So, transfers came and went! Elder Raymond is super cool! He's from
Tennessee, but he doesn't have an accent...sigh. We drove back on the M6 highway
from hell and got back to good old stinky Duna. We hit the road running and went
tracting. We probably knocked for hours and no one was really interested. The
problem is that this city has been tracted a billion times over, but that
doesn't mean that everyone has heard our message! So we keep going at it. We had
some cool moments where people would refer their neighbors to us, and we were
able to get a few let-ins. Just when we would be exhausted, somebody would let
us in. Nothing really came out of it, but I love me some tender mercies.
On Sunday, a member going on a mission to England gave her farewell talk in sacrament meeting.
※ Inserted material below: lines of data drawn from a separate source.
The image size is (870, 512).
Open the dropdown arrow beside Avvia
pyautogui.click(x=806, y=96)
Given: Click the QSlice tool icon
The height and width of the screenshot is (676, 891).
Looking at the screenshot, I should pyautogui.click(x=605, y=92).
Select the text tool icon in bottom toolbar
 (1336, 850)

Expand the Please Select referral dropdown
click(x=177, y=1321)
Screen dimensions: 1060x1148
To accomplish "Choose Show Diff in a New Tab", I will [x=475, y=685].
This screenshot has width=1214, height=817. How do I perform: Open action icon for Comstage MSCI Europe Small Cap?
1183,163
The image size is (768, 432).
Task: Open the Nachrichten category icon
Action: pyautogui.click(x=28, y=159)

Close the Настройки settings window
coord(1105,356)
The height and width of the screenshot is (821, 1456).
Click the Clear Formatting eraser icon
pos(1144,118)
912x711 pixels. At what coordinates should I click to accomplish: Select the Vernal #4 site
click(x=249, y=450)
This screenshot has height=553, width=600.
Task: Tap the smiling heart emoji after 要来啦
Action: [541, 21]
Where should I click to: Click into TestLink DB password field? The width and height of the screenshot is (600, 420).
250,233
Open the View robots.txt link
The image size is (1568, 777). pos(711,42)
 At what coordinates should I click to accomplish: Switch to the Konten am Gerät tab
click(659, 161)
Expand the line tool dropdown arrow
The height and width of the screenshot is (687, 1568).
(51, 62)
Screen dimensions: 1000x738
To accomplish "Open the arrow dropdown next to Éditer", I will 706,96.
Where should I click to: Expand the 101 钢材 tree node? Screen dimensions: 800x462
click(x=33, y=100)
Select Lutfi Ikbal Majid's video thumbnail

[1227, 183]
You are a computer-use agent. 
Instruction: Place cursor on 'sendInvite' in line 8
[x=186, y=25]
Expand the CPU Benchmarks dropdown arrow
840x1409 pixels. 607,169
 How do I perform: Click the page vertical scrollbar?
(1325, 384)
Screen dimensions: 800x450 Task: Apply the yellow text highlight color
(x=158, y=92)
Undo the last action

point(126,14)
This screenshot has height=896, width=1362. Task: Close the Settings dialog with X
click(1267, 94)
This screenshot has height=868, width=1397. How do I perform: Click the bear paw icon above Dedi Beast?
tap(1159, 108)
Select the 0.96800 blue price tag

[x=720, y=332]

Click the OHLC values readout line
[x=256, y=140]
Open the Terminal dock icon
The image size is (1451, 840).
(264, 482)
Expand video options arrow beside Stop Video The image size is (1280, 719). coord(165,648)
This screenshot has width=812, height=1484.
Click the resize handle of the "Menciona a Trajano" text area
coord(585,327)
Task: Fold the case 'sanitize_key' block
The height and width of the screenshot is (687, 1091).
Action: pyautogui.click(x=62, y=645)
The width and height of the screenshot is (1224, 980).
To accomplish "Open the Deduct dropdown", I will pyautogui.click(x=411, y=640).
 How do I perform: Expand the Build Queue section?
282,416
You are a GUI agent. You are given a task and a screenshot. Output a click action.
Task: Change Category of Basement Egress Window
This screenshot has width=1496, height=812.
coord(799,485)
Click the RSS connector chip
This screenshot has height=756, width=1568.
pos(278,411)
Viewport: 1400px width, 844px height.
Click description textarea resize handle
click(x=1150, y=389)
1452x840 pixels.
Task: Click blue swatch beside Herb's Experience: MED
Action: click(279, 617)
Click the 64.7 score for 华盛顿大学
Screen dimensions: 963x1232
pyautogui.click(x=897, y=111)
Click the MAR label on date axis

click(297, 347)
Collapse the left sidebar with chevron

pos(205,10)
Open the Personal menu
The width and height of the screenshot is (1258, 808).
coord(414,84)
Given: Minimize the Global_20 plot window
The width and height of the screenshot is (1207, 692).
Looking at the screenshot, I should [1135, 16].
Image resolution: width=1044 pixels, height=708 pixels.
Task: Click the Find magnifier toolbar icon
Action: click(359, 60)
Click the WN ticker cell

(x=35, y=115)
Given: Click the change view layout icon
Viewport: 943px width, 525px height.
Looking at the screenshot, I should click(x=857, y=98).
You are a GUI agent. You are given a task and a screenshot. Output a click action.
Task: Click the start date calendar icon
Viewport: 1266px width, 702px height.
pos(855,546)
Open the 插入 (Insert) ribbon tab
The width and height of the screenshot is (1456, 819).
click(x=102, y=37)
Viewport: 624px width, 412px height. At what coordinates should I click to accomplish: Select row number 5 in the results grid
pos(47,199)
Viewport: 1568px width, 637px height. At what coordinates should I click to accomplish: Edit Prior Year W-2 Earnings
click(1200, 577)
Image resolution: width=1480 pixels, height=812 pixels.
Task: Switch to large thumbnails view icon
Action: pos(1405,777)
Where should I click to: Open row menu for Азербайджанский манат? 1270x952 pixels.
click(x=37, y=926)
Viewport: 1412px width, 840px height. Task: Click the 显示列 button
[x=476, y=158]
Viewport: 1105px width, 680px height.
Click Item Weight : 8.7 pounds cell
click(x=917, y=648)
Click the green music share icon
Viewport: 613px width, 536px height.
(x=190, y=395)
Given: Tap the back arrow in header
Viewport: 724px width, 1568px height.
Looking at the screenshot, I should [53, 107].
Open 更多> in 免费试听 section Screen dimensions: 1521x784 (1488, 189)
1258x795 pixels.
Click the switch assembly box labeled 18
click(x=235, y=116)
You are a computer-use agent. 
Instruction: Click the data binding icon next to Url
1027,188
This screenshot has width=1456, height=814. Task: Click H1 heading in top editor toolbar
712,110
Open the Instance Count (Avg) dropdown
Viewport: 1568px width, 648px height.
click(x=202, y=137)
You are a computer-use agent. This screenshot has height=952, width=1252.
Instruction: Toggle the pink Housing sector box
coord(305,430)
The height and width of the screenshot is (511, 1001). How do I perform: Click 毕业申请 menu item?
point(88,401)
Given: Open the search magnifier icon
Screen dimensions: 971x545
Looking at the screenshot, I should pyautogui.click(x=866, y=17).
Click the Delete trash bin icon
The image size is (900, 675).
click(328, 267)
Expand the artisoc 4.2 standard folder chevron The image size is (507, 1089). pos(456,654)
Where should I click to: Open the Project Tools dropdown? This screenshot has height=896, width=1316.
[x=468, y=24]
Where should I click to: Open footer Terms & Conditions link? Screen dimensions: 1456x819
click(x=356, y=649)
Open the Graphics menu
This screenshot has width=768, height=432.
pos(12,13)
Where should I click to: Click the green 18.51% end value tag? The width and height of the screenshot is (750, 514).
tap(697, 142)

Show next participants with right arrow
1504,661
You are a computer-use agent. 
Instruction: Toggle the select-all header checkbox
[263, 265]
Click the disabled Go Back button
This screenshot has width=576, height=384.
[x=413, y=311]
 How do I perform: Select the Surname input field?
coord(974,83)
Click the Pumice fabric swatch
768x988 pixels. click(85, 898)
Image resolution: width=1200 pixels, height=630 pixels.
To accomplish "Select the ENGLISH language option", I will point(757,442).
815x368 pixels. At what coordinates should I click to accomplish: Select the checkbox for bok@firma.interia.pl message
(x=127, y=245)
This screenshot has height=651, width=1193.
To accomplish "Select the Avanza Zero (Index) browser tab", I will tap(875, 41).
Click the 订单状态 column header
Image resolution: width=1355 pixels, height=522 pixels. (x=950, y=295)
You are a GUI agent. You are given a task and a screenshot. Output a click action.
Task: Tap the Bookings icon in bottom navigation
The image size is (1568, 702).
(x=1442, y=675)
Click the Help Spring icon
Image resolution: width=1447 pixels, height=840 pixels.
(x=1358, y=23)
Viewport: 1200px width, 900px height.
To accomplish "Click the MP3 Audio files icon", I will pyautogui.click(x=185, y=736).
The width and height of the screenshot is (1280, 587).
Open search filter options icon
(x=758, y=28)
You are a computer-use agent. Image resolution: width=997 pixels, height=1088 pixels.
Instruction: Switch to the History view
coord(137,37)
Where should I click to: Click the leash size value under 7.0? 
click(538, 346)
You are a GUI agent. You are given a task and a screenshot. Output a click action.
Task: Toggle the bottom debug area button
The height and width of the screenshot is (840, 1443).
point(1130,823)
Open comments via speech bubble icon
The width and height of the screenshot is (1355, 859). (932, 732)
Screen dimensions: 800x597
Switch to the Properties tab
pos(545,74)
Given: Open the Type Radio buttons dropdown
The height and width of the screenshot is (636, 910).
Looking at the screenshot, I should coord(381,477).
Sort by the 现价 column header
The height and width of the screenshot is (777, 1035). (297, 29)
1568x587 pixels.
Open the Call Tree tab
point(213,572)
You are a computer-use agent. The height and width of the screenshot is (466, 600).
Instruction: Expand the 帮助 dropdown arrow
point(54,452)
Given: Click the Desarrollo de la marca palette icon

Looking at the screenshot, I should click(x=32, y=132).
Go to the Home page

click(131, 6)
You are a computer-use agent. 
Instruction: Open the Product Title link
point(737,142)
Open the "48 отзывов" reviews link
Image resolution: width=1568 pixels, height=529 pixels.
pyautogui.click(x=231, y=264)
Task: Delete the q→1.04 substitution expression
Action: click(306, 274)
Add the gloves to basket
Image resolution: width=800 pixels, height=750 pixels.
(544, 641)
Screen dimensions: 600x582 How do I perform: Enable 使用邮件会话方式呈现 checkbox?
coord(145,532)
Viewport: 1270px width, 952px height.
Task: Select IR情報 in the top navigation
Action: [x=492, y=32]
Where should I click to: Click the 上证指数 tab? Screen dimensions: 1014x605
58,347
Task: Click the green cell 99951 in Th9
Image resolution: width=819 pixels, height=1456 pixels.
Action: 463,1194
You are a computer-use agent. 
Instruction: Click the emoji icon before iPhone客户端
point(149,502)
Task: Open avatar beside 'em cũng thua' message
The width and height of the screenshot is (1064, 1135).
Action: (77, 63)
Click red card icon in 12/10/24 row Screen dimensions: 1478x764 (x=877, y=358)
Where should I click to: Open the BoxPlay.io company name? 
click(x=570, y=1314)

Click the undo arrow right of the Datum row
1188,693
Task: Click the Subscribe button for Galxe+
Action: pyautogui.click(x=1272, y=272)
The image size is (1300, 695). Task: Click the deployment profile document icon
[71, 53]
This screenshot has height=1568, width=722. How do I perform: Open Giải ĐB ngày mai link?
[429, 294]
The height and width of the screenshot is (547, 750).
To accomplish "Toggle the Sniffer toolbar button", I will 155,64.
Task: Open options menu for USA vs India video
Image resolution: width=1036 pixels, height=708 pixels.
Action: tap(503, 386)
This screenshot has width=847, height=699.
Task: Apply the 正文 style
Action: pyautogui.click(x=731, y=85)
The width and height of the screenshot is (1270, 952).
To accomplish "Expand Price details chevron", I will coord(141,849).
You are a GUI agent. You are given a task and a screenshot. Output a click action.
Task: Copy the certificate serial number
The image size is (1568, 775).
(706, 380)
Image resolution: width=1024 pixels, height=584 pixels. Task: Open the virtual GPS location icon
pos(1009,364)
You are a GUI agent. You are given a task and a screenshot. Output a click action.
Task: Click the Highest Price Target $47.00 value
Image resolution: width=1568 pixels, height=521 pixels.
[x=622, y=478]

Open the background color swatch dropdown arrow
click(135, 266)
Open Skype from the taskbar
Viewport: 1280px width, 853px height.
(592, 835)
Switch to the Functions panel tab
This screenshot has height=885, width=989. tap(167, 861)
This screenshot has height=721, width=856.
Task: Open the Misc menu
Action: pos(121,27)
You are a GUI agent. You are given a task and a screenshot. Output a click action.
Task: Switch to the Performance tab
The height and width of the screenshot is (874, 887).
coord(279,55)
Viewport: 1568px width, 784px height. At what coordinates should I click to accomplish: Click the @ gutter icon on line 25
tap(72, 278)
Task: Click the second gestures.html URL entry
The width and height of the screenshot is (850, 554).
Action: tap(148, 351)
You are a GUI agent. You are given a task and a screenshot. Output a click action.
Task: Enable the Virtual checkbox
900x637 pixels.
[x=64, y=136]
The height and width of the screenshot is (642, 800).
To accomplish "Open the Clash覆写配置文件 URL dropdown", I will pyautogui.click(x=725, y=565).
It reminded me of my own farewell, which was like eighteen months ago. Her parents were bawling, and a lot of people from other cities came to wish her off. I got to see some old friends from Kecskemét, and that was a real treat!
Other than that, pretty normal week. We have a Zone Conference this week up
in Budapest. Elder Raymond and I took like two hours to plan out our training
for everybody, we're really excited! The city's fall foliage is starting to
come out, and I love fall here in the city! I'm loving my companion, and I'm
loving my opportunity to serve!
This past week I was thinking a lot about the Atonement. It's literally
been a mission-long project, but I thought of something that made it much more
personal. When Lazarus died, Martha and Mary were devasted. When they told Jesus
about it, He wept with them. He later raised Lazarus from the dead. But what I
like to think about is the fact that when He mourned with them, He knew that
Lazarus was going to be brought back. He knew that the story had a happy ending.
He knew that there really wasn't a need to mourn. But He did it anyway because
He loved them.
When I think of that, I think of my own life, especially this past year and
a half, and how there were times when I thought the world was coming to an end
and that I wasn't doing so great. Looking back, I realize how little I could see
the big picture, and those moments later proved to be a strong bedrock for my
testimony. But still, in those moments, I could feel the Savior's mercy and
help, and things were manageable. He still cared enough to help me.
So, that's my really spiritual insight for the week. Sorry it's so long! I
love you all, and I hope you all continue to be amazing people! I have six
months left as of this Friday, and that's a scary thought.